Extracted material START

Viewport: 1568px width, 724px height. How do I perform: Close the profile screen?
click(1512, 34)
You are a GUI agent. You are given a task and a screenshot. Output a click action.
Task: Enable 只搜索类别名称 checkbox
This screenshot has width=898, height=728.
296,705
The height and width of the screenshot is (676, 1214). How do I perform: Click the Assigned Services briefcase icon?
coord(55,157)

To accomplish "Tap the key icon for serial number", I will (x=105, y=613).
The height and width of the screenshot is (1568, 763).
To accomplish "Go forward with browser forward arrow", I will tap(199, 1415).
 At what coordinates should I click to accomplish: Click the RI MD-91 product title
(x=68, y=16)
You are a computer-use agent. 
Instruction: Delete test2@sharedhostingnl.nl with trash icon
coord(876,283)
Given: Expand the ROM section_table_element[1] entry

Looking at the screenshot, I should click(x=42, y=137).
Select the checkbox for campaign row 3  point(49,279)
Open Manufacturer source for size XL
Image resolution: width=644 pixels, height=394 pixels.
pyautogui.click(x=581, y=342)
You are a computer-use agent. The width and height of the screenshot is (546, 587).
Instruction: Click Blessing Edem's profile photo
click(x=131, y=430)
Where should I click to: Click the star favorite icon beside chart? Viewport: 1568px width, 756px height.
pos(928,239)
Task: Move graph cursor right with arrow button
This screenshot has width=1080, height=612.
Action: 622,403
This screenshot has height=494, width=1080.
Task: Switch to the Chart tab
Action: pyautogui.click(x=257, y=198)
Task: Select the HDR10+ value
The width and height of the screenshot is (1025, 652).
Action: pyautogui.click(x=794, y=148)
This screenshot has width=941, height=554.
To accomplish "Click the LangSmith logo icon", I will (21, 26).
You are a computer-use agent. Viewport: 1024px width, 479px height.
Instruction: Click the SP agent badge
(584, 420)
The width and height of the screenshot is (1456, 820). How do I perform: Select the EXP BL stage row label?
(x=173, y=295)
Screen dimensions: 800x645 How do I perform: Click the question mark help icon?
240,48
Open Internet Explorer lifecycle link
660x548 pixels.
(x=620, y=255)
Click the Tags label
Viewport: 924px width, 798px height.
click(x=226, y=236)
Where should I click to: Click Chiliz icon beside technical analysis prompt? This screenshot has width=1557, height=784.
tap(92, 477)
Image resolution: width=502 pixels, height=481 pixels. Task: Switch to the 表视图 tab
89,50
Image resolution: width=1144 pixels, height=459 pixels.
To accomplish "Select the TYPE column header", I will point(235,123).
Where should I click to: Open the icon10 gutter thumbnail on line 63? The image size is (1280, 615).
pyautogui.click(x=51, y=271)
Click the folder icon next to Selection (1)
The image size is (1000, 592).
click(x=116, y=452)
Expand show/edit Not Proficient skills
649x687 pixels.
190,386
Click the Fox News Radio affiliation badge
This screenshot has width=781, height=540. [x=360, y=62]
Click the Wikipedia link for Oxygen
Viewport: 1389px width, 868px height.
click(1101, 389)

Extracted material END

What is needed =>
Using the records above, select and copy every line that has the word "will".

Written reply =>
To accomplish "Tap the key icon for serial number", I will (x=105, y=613).
To accomplish "Go forward with browser forward arrow", I will tap(199, 1415).
To accomplish "Click the LangSmith logo icon", I will (21, 26).
To accomplish "Select the TYPE column header", I will point(235,123).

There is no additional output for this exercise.